DATA SHOWN>
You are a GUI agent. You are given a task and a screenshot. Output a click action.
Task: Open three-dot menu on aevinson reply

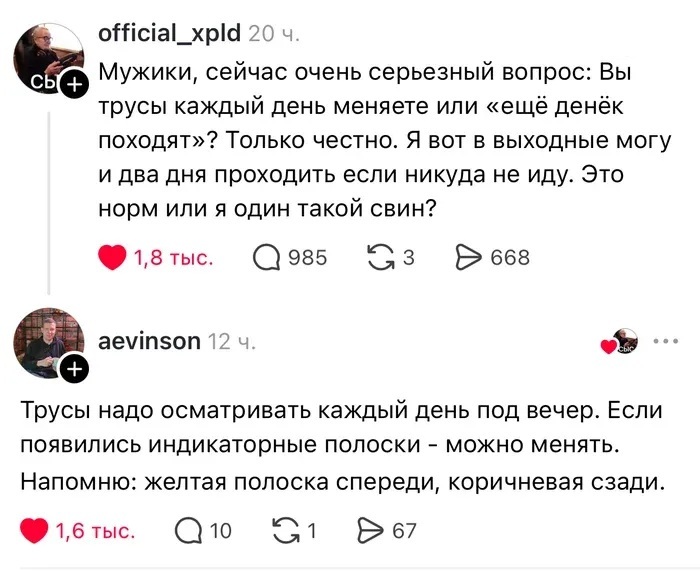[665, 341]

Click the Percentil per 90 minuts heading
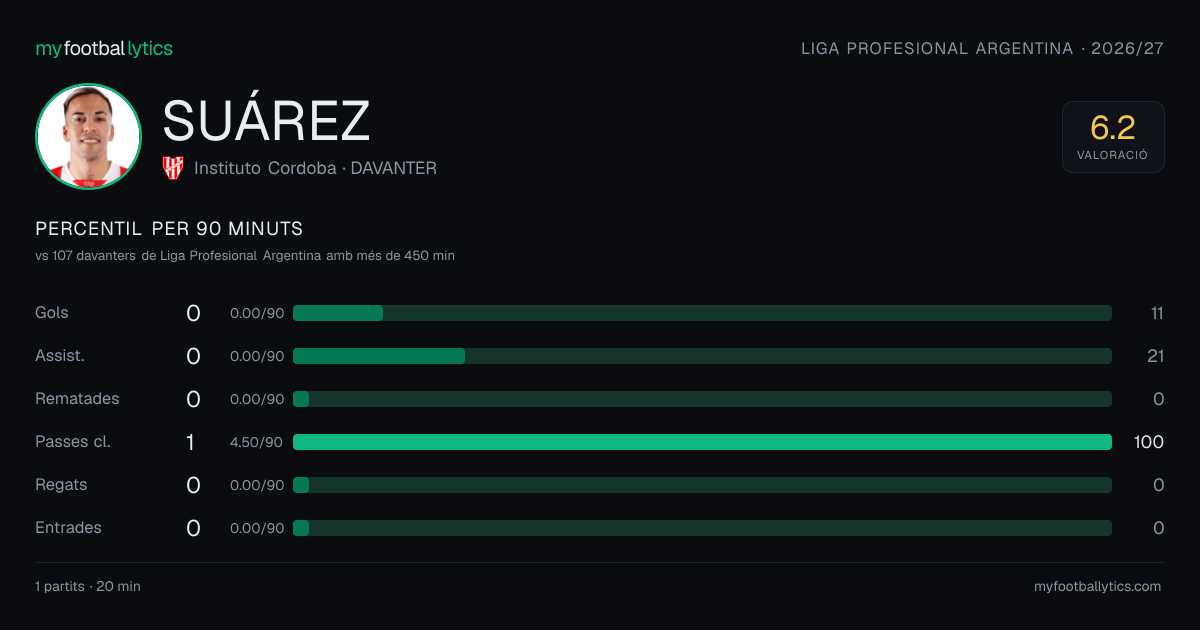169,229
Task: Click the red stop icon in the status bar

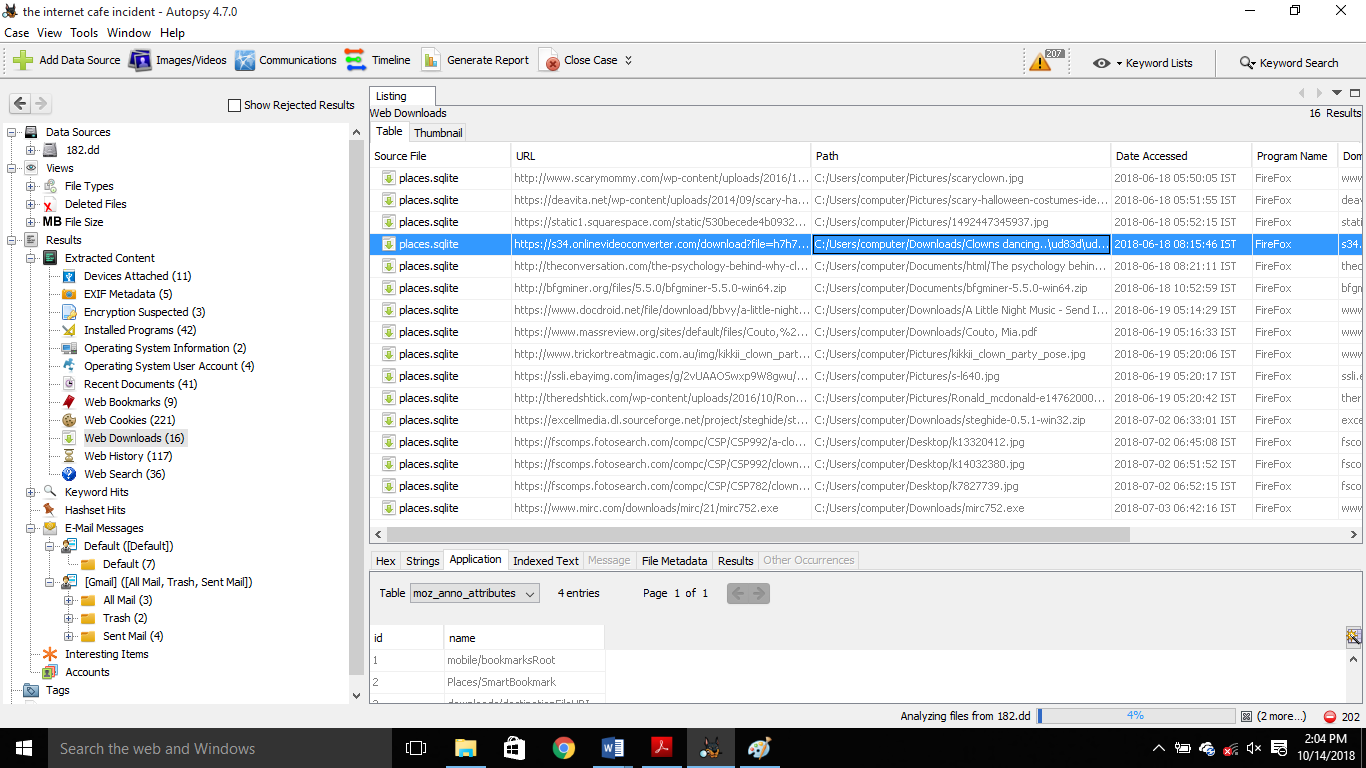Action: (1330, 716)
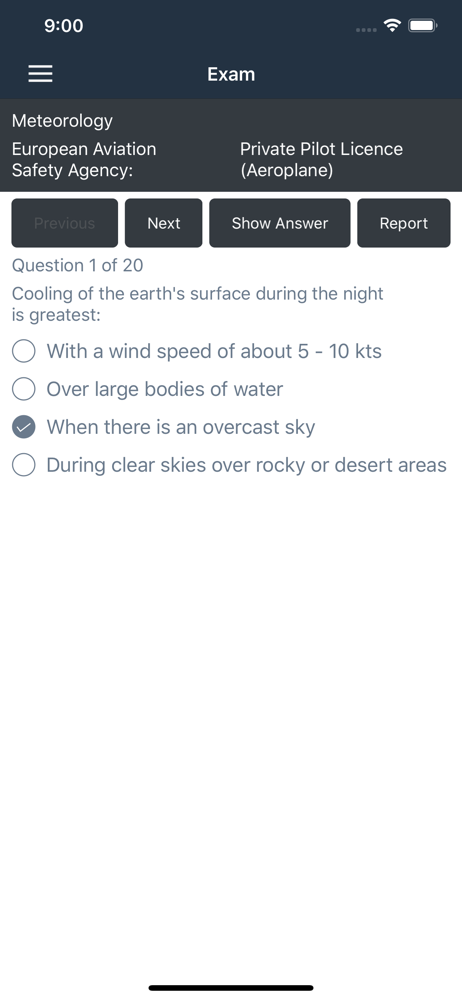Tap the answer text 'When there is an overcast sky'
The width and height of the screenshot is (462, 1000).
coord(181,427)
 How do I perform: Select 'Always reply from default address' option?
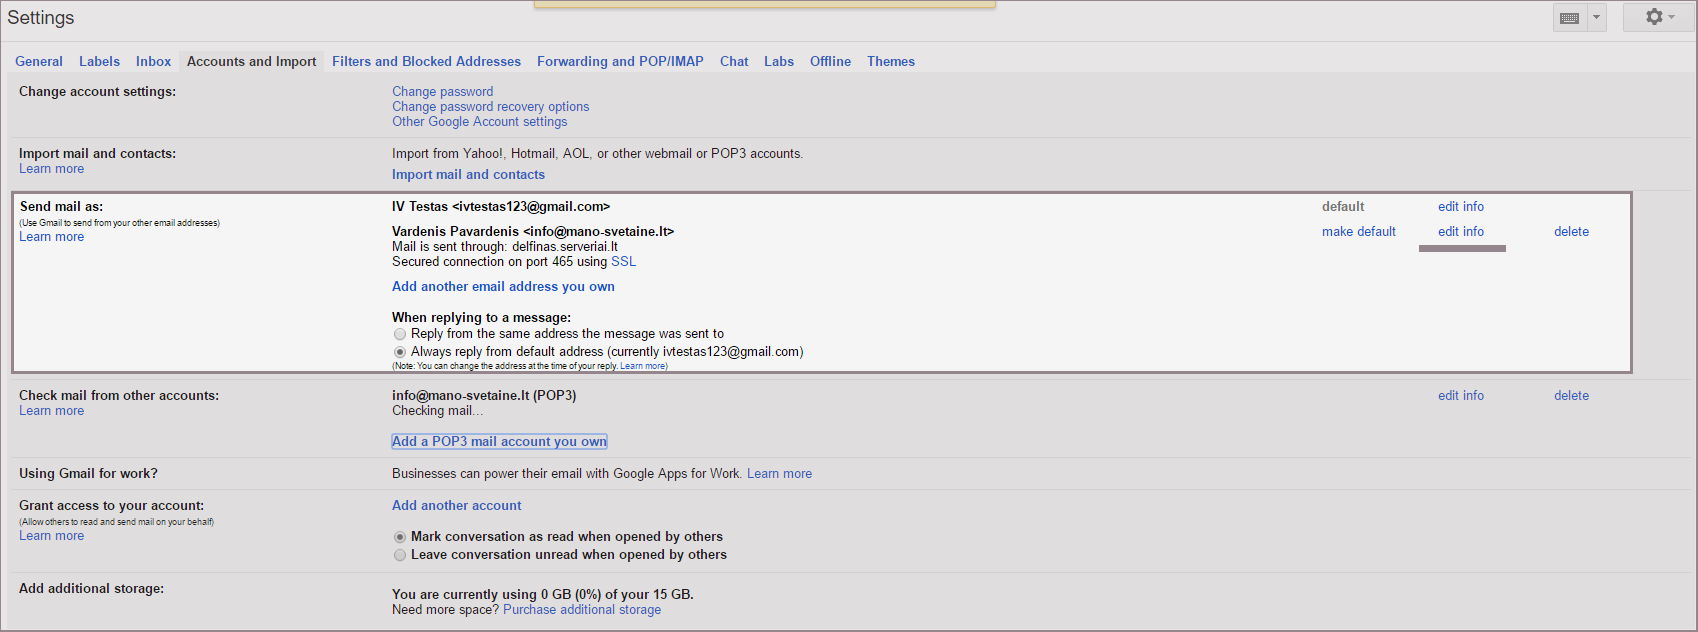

TASK DESCRIPTION> Pictures stay out of the copy, while everything else in the records above goes in exactly as written.

REPLY>
You are a GUI agent. You are given a task and a screenshot. Output a click action.
Task: Open three-dot menu on aevinson reply

[665, 341]

Click the Percentil per 90 minuts heading
169,229
Task: Click the red stop icon in the status bar

Action: (1330, 716)
Tap the answer text 'When there is an overcast sky'
The width and height of the screenshot is (462, 1000).
coord(181,427)
 How do I perform: Select 'Always reply from default address' option?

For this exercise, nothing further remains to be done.